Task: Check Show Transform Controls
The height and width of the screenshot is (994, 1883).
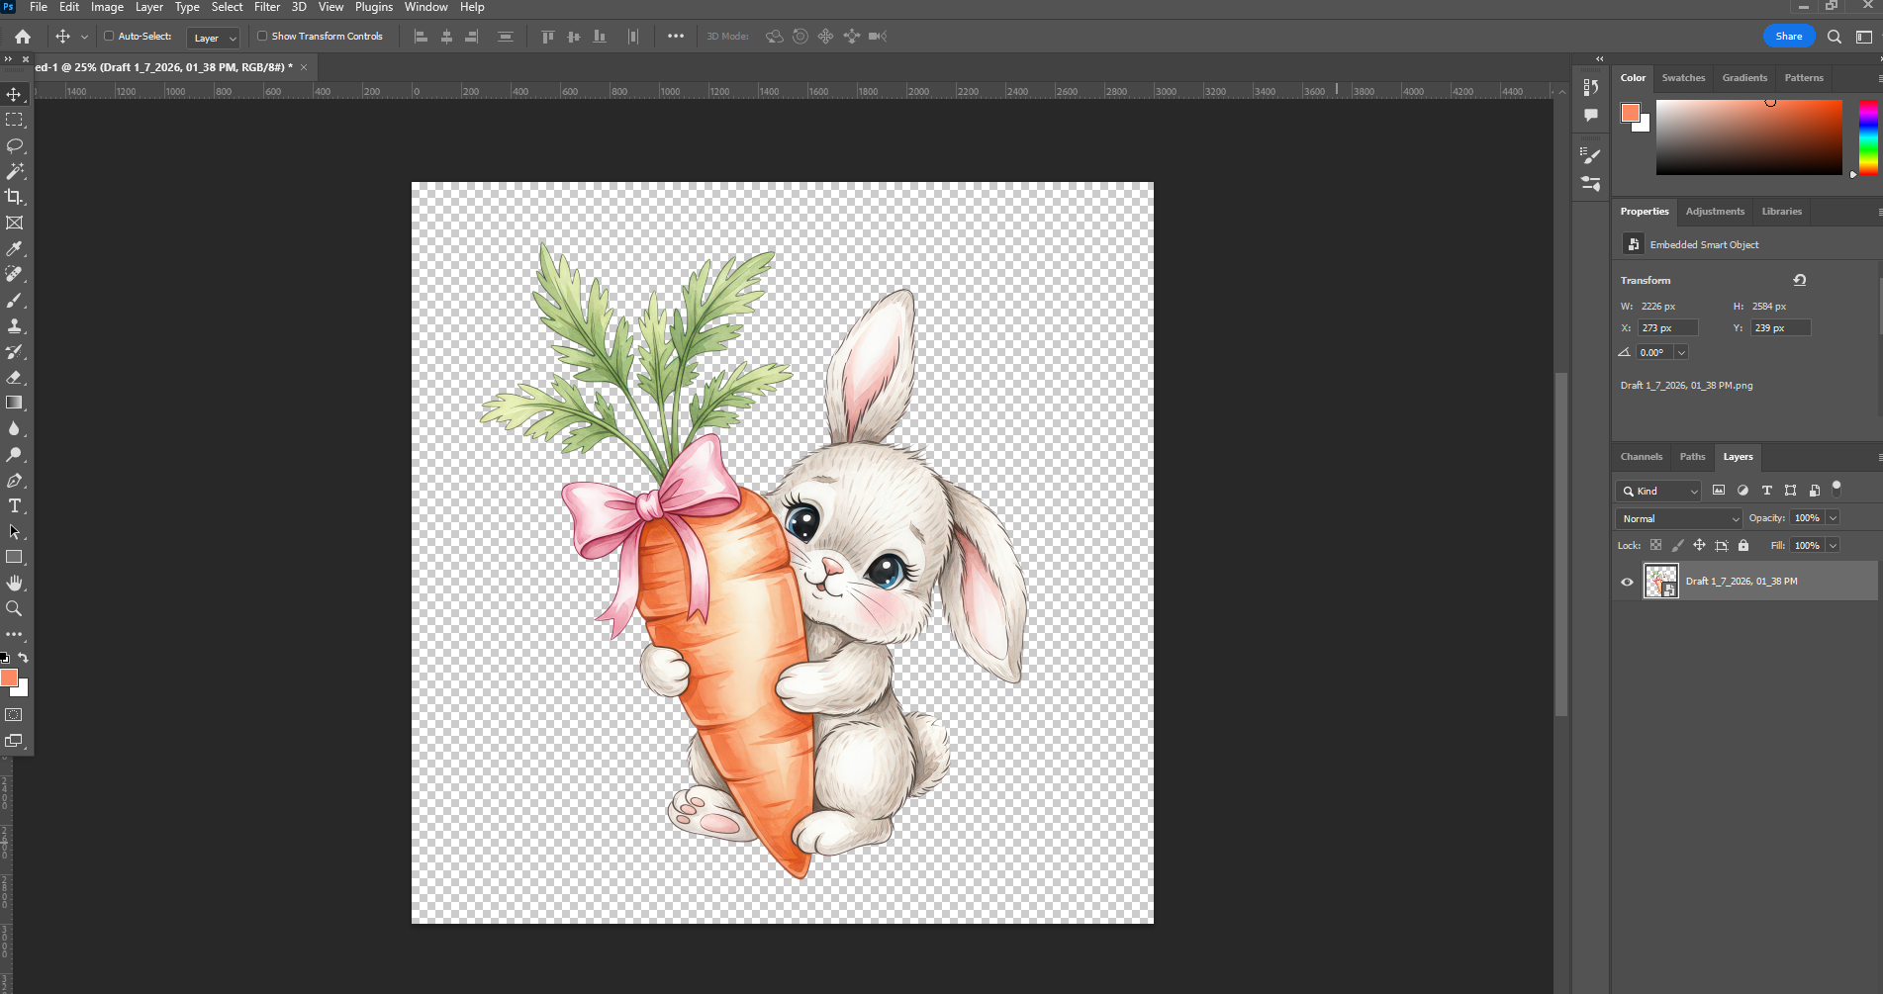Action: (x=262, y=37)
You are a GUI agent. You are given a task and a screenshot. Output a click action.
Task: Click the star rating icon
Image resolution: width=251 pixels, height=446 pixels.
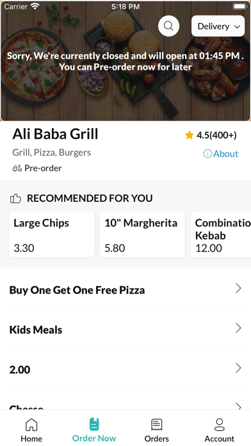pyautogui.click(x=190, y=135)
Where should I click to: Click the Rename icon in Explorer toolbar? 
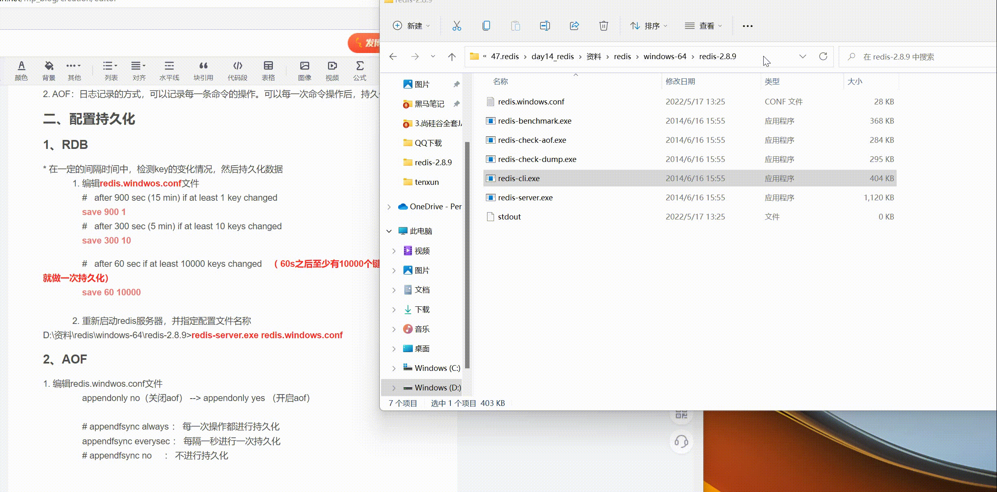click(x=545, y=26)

#### Task goal:
Rewrite all of the records above with "screenshot" swapped for "screen capture" and nothing else changed. Omit the pictures from your answer.

#### Full output:
Task: Check Show Transform Controls
The height and width of the screen capture is (994, 1883).
Action: (x=262, y=37)
You are a GUI agent. You are given a task and a screen capture. Output a click action.
Task: Click the star rating icon
Image resolution: width=251 pixels, height=446 pixels.
pyautogui.click(x=190, y=135)
Where should I click to: Click the Rename icon in Explorer toolbar? 
click(x=545, y=26)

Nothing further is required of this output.